◆ **Goal**
Copy the material below without changes, from the line containing "Screen dimensions: 959x639" through the line containing "Looking at the screenshot, I should pos(160,499).", including both of those lines.
___
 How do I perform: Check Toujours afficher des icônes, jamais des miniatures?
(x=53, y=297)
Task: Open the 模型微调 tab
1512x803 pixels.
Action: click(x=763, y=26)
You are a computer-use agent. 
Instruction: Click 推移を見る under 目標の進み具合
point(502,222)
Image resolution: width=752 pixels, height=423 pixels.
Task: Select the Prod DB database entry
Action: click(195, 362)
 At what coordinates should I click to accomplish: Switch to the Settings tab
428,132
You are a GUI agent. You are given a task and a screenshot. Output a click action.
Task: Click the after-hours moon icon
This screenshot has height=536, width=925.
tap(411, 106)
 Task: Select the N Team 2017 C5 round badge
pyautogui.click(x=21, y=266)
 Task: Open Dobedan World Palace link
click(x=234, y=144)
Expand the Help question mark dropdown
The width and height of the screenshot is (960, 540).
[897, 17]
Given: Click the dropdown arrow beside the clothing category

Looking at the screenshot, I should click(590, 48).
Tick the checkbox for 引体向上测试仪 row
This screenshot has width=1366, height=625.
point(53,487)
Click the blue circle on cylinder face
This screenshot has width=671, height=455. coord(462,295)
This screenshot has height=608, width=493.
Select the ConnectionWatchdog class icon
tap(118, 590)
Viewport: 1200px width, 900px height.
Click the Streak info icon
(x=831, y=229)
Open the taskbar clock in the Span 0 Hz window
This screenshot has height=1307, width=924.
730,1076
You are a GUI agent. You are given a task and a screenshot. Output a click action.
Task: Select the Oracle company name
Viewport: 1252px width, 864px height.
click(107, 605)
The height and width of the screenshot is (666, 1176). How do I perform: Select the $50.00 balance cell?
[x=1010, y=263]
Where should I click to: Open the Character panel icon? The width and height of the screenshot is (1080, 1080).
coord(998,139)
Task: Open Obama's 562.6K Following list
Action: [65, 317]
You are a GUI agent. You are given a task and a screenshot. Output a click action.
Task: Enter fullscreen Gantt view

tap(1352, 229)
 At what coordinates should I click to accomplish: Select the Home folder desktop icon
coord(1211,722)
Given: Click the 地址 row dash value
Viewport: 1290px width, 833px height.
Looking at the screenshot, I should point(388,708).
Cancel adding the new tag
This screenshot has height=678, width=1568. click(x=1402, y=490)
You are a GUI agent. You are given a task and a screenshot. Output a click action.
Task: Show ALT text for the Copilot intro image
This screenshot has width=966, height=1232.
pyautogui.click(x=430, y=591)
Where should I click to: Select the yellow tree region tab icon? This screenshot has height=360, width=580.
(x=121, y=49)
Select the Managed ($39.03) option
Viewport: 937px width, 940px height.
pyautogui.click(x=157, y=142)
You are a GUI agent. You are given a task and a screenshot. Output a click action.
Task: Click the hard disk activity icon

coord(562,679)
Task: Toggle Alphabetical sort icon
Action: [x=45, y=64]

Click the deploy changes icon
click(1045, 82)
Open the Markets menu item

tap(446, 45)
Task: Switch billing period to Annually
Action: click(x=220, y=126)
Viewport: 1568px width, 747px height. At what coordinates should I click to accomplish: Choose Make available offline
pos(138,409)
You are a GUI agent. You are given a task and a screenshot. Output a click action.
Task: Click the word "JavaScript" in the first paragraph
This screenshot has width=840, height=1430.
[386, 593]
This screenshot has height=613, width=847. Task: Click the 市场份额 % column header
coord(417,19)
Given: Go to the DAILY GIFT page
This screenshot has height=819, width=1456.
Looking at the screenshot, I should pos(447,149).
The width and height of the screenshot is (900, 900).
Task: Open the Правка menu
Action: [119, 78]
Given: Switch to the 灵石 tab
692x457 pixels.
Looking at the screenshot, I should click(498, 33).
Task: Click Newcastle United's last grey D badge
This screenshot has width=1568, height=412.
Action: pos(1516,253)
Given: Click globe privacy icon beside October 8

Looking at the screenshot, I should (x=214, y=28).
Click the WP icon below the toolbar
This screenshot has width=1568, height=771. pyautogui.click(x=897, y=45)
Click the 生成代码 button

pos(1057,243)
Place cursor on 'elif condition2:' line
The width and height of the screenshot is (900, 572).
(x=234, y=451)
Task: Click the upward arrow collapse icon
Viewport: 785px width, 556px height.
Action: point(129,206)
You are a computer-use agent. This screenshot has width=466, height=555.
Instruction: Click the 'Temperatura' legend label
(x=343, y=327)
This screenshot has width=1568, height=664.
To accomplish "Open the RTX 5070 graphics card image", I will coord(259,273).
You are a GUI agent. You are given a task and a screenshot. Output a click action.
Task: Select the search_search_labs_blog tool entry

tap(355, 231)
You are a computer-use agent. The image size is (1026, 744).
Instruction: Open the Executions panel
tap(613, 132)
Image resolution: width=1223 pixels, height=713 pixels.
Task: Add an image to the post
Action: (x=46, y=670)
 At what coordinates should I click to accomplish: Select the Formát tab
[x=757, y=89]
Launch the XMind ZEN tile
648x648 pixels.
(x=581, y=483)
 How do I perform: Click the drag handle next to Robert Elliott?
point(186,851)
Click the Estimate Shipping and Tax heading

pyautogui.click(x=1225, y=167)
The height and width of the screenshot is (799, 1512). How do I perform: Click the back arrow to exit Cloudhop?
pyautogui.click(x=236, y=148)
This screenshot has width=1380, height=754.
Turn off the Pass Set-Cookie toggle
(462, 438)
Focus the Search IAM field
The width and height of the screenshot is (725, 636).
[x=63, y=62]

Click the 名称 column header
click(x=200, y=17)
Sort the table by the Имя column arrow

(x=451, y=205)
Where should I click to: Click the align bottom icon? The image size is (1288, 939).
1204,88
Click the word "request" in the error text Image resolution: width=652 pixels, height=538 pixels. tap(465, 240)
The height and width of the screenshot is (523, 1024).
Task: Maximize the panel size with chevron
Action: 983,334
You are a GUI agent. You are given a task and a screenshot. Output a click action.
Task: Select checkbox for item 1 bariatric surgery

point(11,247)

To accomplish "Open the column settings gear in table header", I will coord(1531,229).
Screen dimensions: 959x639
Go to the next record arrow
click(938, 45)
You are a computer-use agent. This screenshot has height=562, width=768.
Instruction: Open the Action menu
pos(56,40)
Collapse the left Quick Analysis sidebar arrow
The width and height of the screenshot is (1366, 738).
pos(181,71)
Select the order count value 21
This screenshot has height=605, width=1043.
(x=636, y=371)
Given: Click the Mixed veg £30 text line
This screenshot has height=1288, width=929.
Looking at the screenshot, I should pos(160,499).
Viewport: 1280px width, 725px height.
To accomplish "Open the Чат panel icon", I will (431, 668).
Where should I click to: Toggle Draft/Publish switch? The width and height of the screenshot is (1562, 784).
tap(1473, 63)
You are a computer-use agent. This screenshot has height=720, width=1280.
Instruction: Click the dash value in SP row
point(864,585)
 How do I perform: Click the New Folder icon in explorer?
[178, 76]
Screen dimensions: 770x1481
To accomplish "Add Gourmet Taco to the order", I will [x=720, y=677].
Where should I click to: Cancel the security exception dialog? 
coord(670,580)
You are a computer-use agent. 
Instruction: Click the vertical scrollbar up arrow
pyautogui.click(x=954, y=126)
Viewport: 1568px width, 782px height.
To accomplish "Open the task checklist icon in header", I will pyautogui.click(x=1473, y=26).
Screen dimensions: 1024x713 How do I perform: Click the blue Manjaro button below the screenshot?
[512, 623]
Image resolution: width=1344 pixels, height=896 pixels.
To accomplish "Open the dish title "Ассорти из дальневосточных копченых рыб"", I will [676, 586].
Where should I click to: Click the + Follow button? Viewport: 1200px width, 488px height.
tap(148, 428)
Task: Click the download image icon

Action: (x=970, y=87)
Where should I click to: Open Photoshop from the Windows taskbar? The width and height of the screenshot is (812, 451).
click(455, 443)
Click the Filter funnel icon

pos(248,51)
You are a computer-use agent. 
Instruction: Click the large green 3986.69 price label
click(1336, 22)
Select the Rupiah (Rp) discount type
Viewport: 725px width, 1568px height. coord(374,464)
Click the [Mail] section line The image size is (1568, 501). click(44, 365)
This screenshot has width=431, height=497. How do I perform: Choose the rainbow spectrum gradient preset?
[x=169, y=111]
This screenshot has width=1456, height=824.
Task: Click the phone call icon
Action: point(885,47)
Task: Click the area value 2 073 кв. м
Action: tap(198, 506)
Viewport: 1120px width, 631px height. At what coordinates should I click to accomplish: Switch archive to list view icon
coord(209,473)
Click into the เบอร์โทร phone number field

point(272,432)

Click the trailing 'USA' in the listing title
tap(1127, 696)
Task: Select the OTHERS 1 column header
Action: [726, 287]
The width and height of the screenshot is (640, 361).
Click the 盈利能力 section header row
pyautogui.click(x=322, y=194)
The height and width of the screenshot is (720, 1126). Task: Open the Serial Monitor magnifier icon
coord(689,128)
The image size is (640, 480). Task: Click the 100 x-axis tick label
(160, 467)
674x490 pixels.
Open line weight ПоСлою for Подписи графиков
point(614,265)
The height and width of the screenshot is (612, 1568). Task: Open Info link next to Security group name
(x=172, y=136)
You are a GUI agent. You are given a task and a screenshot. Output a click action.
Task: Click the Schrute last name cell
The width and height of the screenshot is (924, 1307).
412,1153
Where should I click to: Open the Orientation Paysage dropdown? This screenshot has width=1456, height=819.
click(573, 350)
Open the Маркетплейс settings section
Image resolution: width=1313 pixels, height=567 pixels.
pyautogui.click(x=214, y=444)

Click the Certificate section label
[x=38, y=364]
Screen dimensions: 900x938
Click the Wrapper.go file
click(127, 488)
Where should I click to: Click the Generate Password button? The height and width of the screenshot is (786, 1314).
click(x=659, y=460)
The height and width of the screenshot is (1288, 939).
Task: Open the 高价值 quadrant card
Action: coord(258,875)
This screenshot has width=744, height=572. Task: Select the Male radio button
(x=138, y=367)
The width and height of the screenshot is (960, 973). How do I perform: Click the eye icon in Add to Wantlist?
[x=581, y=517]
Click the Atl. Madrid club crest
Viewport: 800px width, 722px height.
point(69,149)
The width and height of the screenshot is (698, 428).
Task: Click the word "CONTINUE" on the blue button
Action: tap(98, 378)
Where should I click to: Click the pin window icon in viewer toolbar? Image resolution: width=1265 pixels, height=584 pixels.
___
◆ **Response**
Screen dimensions: 959x639
Go to the next record arrow
click(938, 45)
You are a computer-use agent. This screenshot has height=562, width=768.
Instruction: Open the Action menu
pos(56,40)
Collapse the left Quick Analysis sidebar arrow
The width and height of the screenshot is (1366, 738).
pos(181,71)
Select the order count value 21
This screenshot has height=605, width=1043.
(x=636, y=371)
Given: Click the Mixed veg £30 text line
This screenshot has height=1288, width=929.
Looking at the screenshot, I should pos(160,499).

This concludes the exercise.